> _EXERCISE_
Write out the passage of the pinhole experiment post that begins with the words containing "In the meantime" and ends with "image by hand.", substituting "generations" for "centuries".

> _EXTRACT TO READ_
★ ★ ★ ★

Digital Pinhole Experiment

pin holeThis past week I spent some time on a long overdue update to my website – www.forestrat.com. It’s nothing fancy. I’m no graphic artist so I keep things simple.

In the meantime I have also been experimenting with turning my digital SLR into a pinhole camera – Wikipedia.

In earlier posts I mentioned that it has been known for centuries that passing light through a small hole in one wall of a box will project an image on the opposite wall. This is known as the “camera obscura”. Photography was born from the desire to “fix” this image permanently without the need for someone to trace the image by hand.

A pinhole camera is basically just a box with a hole in one end and a light sensitive surface on the other side. It can be built out of all sorts of materials – shoe boxes, oatmeal boxes, tin cans, etc. as long as it can be made light tight. A gigantic one has even been made out of an entire abandoned air plane hangar – The OCRegister.

The tricky part is making a good pin hole. The hole needs to be very small when working at digitial camera body scale and it needs to be perfectly round without burrs. I searched the web for some guidance and ended up basically following the method described here – DIY Pinhole for dSLR.

I drilled a quarter inch hole in the center of an old camera body cap and used electrical tape to attach a piece of metal cut from a soda can with my pin hole in it. I made the hole using a pin saved from the packaging of a dress shirt.

I made several pin hole “lenses” trying to get the hole just right. I also tried using aluminum foil instead of the can metal. The foil was much easier to puncture and was much thinner, but it was also more delicate and took a steady hand to make the hole without tearing. I ended up preferring the foil once I got the hang of it. You can purchase laser cut pinholes from photo supply stores, but that takes away the DIY aspect of the whole deal.

Theoretically a pin hole lens will have a huge depth of field. Depth of field tells you where objects in a scene will be in focus. Setting your camera lens to f/2.8 will give a shallow depth of field which means that only those objects close to the same distance from the camera will be in focus. Nearer and farther objects will blur. As you reduce the aperture, depth of field increases. At f/22 (the limit for my regular lens) more objects front to back will be sharp. My pin hole should give me around f/168.
glass lens
Although a pin hole lens will give you great depth of field, don’t expect razor sharp images. Producing a perfectly round smooth hole isn’t easy and deviations will cause interference. Also light does funny things when traveling through a very small hole causing diffraction patterns. The size of the hole depends on the distance between the lens and the film (the focal length). The short distance between lens and sensor on my camera requires a really small hole; something along the lines of .298mm or .012 inches. Images therefore tend to be soft. If I had a box with a much longer focal length, the hole could be larger and things would be sharper.

★ ★ ★ ★

Stored items from a collection
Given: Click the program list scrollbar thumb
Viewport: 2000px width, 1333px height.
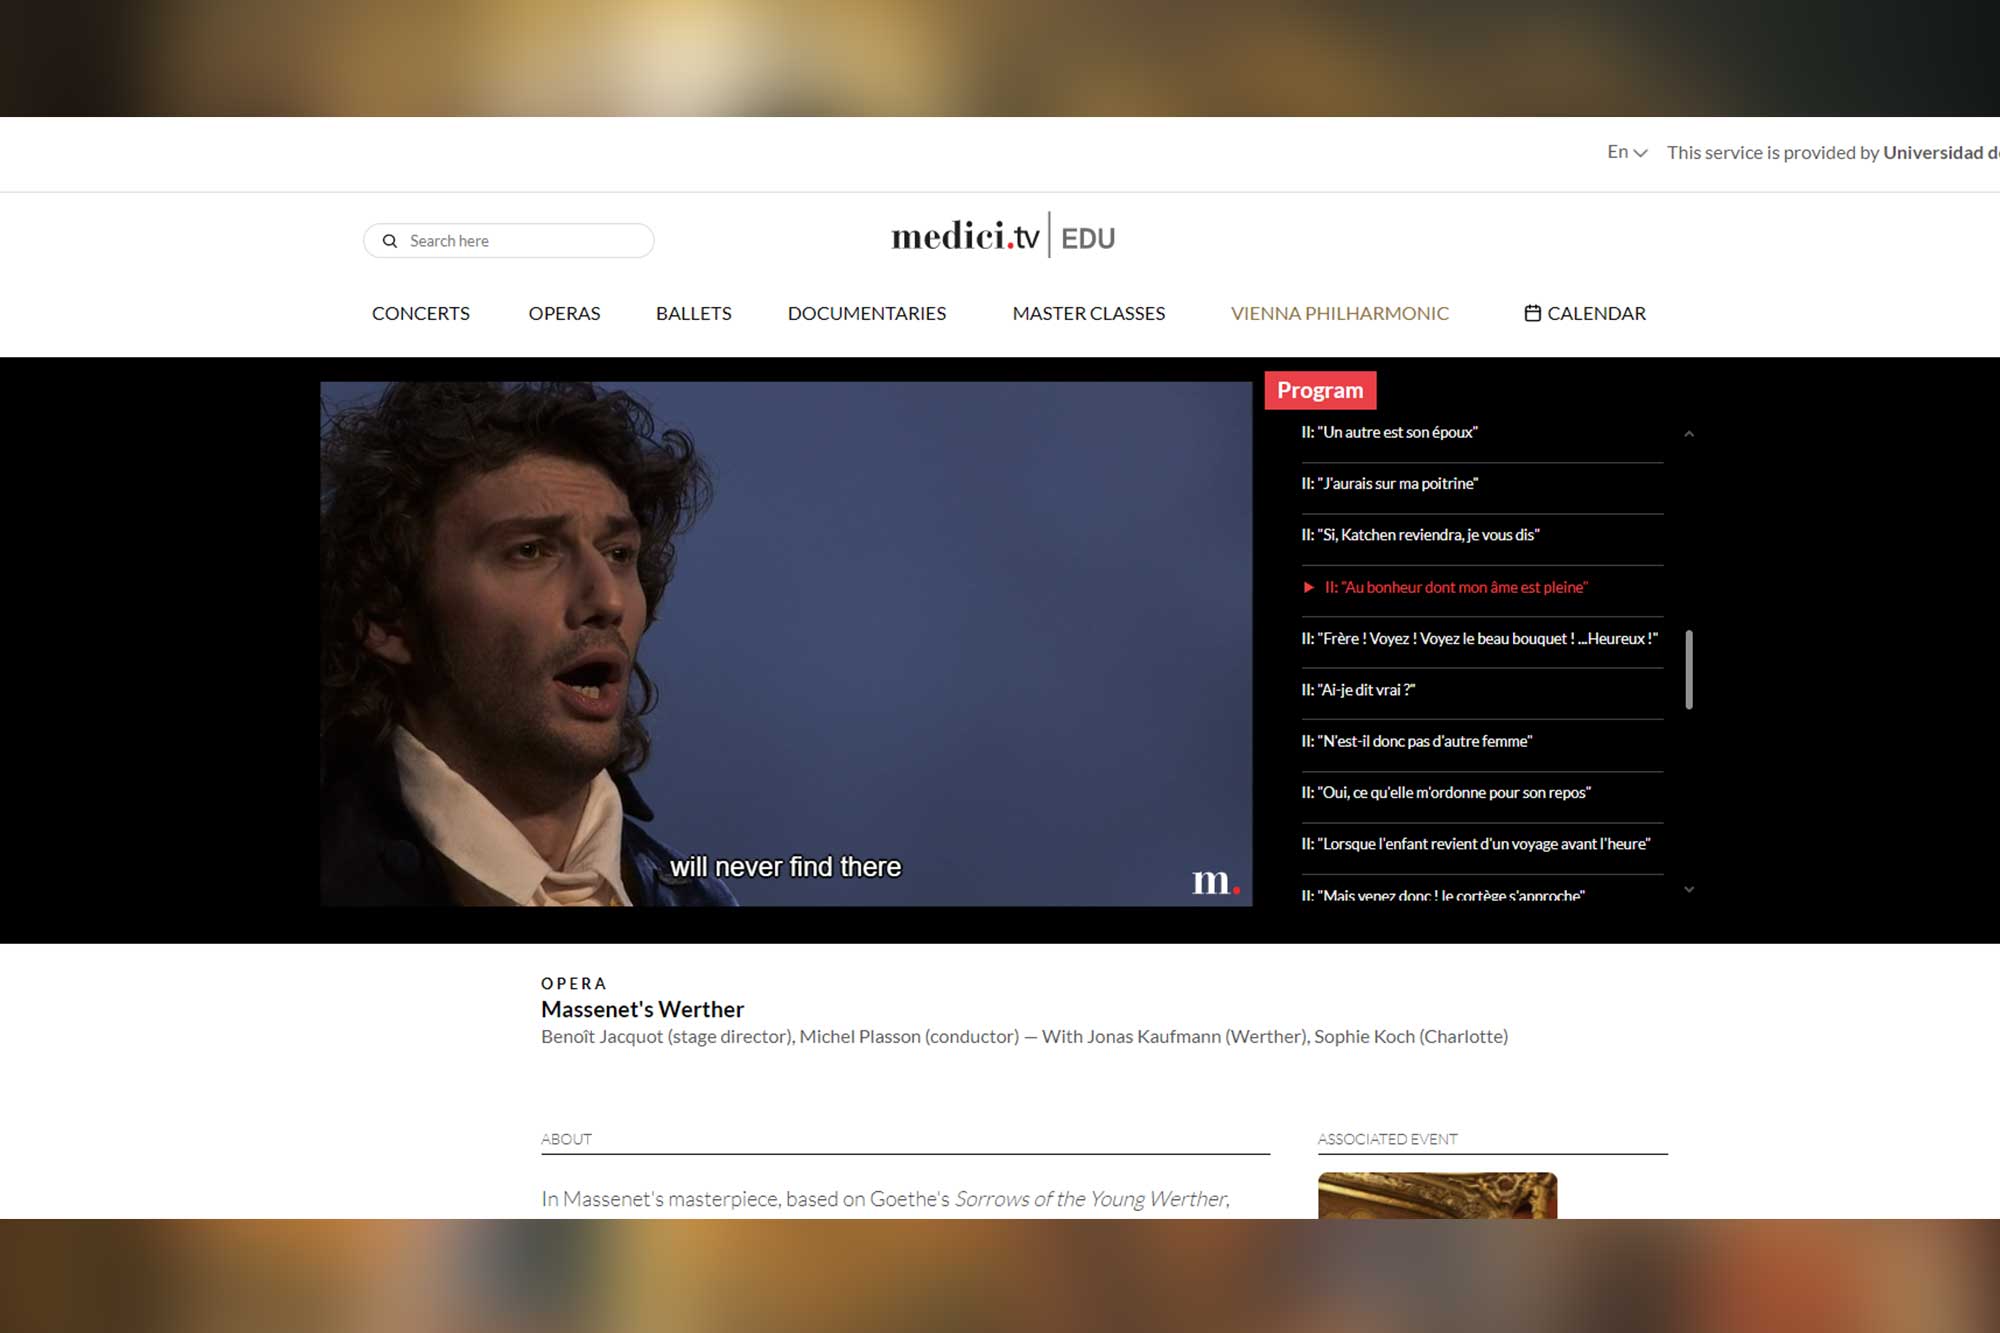Looking at the screenshot, I should point(1689,669).
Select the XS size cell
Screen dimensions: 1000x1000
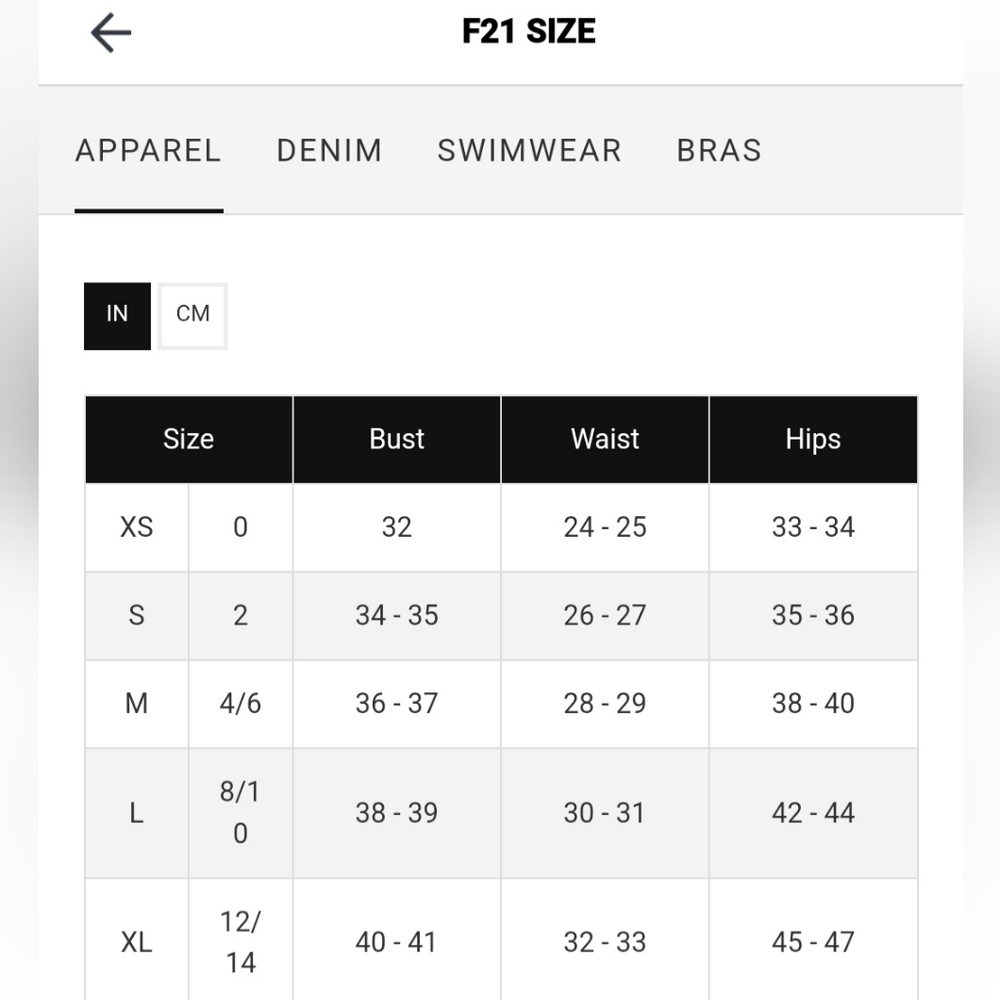(x=136, y=527)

★ ★ ★ ★

> _SOLUTION FOR THIS TASK_
In the meantime I have also been experimenting with turning my digital SLR into a pinhole camera – Wikipedia.

In earlier posts I mentioned that it has been known for generations that passing light through a small hole in one wall of a box will project an image on the opposite wall. This is known as the “camera obscura”. Photography was born from the desire to “fix” this image permanently without the need for someone to trace the image by hand.